Не любить тетушку Трэнтер было невозможно; никому не пришла бы в голову даже мысль о том, чтобы рассердиться на это простодушно улыбающееся и словоохотливое — главным образом словоохотливое — создание. Она отличалась глубочайшим оптимизмом довольных своей судьбою старых дев: одиночество либо ожесточает, либо учит независимости. Тетушка Трэнтер начала с того, что пеклась о себе, а кончила тем, что пеклась обо всех на свете.
Эрнестина, однако, только и делала, что на нее сердилась — за невозможность обедать в пять часов,[44]за унылую мебель, загромождавшую все комнаты, кроме ее собственной, за чрезмерную заботу об ее добром имени (тетя никак не могла взять в толк, что жениху и невесте хочется побыть или погулять вдвоем), а всего более за то, что она, Эрнестина, вообще торчит здесь, в Лайме.
Бедняжке выпали на долю извечные муки всех единственных детей — постоянно находиться под колпаком неусыпной родительской заботы. С тех пор как она появилась на свет, при малейшем ее кашле съезжались врачи; когда она подросла, по малейшей ее прихоти в дом созывались портнихи и декораторы; и всегда малейшая ее недовольная гримаса заставляла папу с мамой часами втихомолку терзаться угрызениями совести. Пока дело касалось новых нарядов и новой обивки стен, все шло как по маслу, но существовал один пункт, по которому все ее bouderies[45]и жалобы не производили никакого впечатления.
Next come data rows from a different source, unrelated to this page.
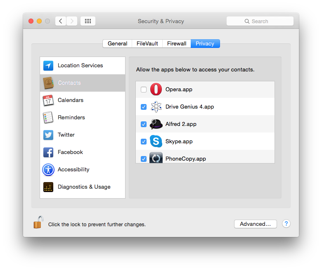Switch to the General tab
The width and height of the screenshot is (322, 270).
point(117,44)
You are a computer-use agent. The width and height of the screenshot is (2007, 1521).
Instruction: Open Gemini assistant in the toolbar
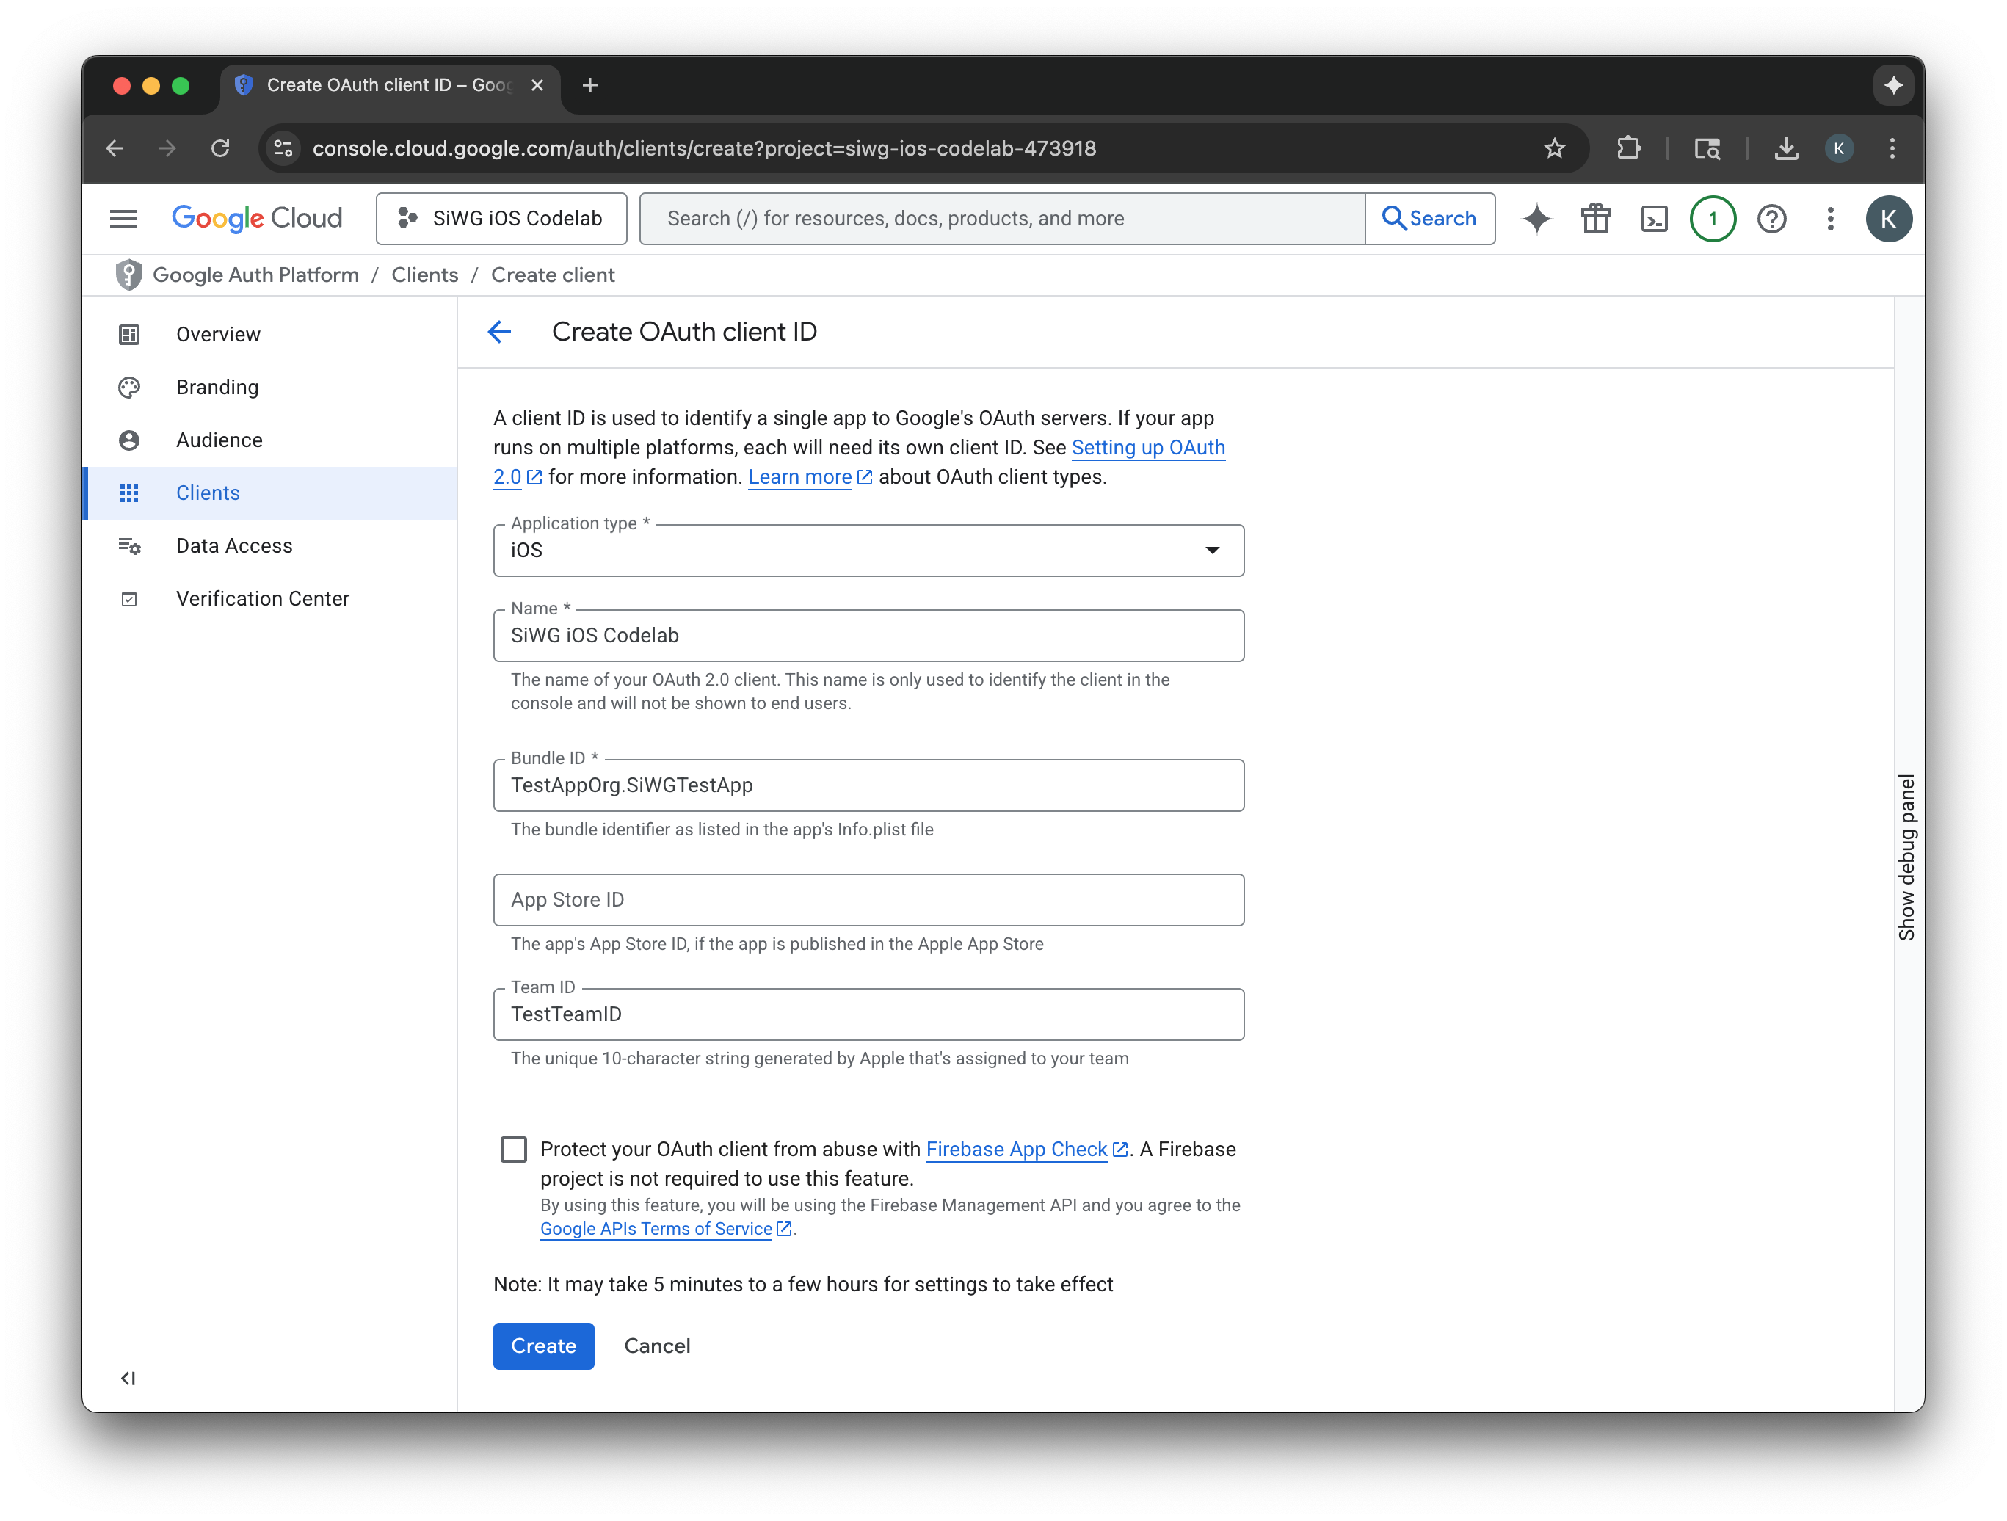[x=1536, y=218]
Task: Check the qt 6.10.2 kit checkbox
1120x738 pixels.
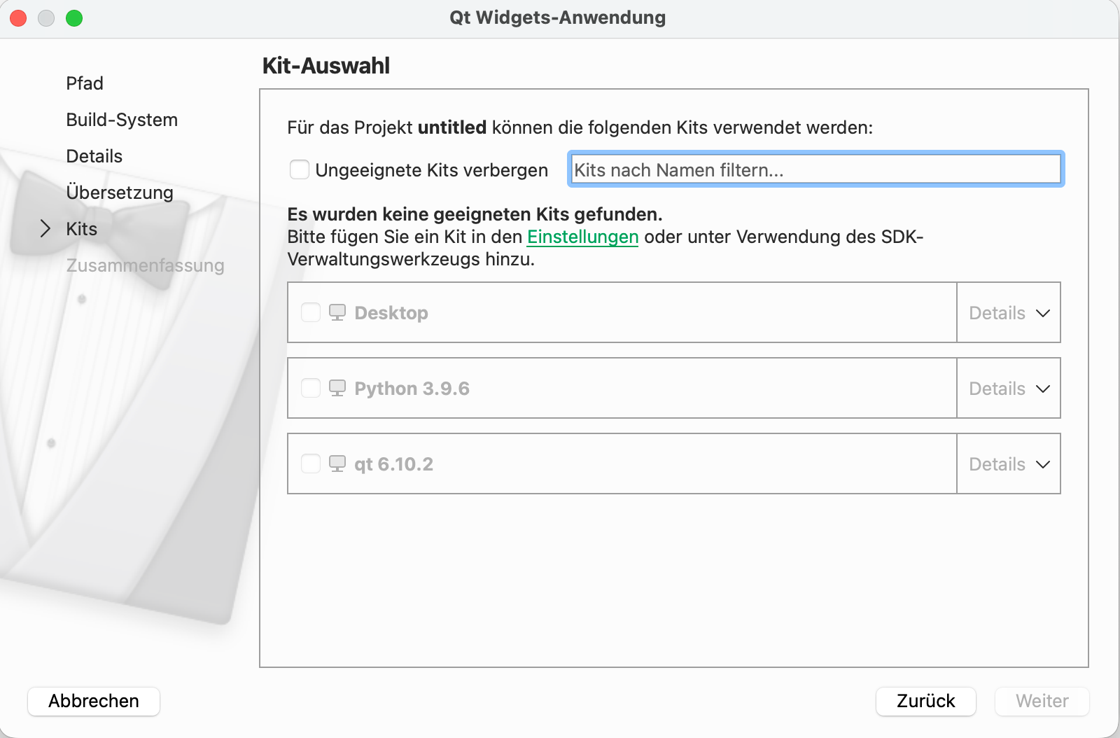Action: (311, 464)
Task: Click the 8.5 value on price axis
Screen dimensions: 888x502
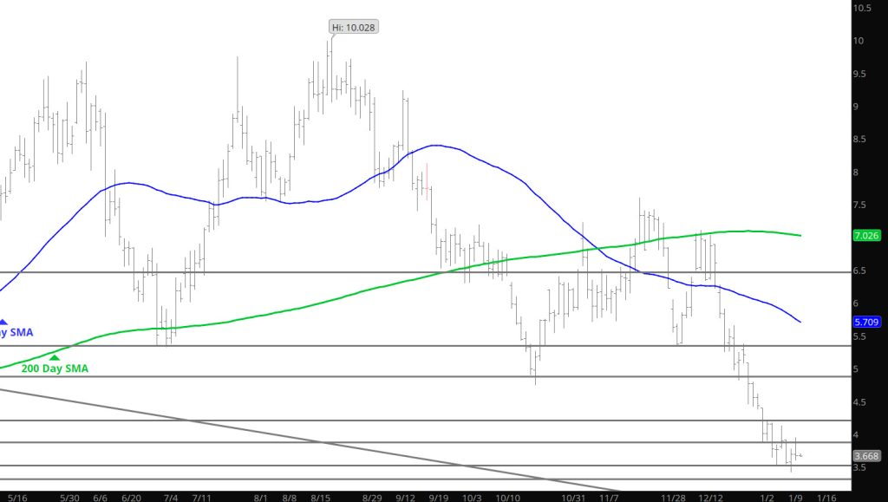Action: pyautogui.click(x=860, y=139)
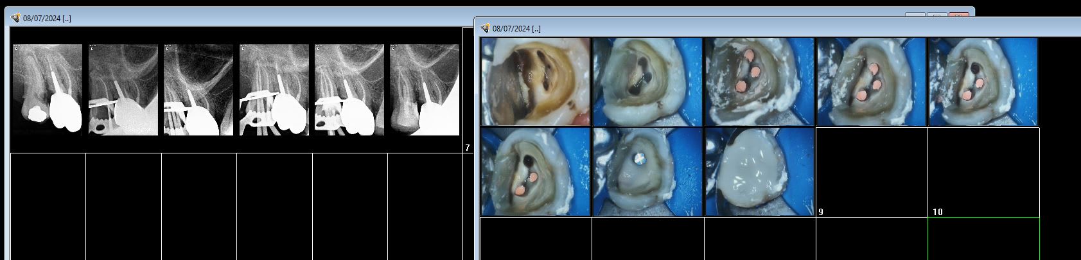Open the photo with single shiny blue canal post
This screenshot has width=1081, height=260.
pos(647,171)
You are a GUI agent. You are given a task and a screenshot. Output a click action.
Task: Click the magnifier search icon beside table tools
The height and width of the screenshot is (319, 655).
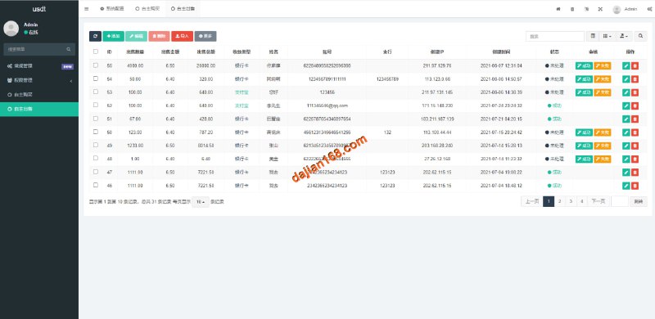tap(640, 36)
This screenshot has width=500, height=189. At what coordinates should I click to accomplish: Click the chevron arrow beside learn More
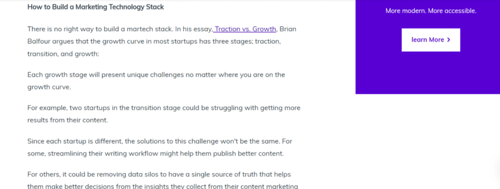449,40
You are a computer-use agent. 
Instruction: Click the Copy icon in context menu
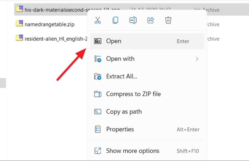(x=115, y=20)
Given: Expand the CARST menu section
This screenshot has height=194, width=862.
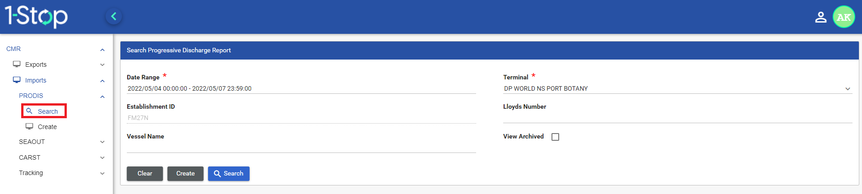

Это было ее здоровье. Родители вбили себе в голову, что она предрасположена к чахотке. Стоило им ощутить в подвале запах сырости, как они переезжали в другой дом; если во время поездки за город два дня подряд шел дождь, они переезжали в другую местность. Половина Харли-стрит[46]обследовала Эрнестину и не нашла у нее ровно ничего; она ни разу в жизни ничем серьезным не болела; у нее не было ни вялости, ни хронических приступов слабости, характерных для этого недуга. Она могла — то есть могла бы, если бы ей хоть раз разрешили, — протанцевать всю ночь напролет, а наутро как ни в чем не бывало отправиться играть в волан. Но она была так же неспособна поколебать навязчивую идею своих любящих родителей, как грудной ребенок — сдвинуть с места гору. О, если б они могли заглянуть в будущее! Эрнестине суждено было пережить все свое поколение. Она родилась в 1846 году. А умерла она в тот день, когда Гитлер вторгся в Польшу.[47]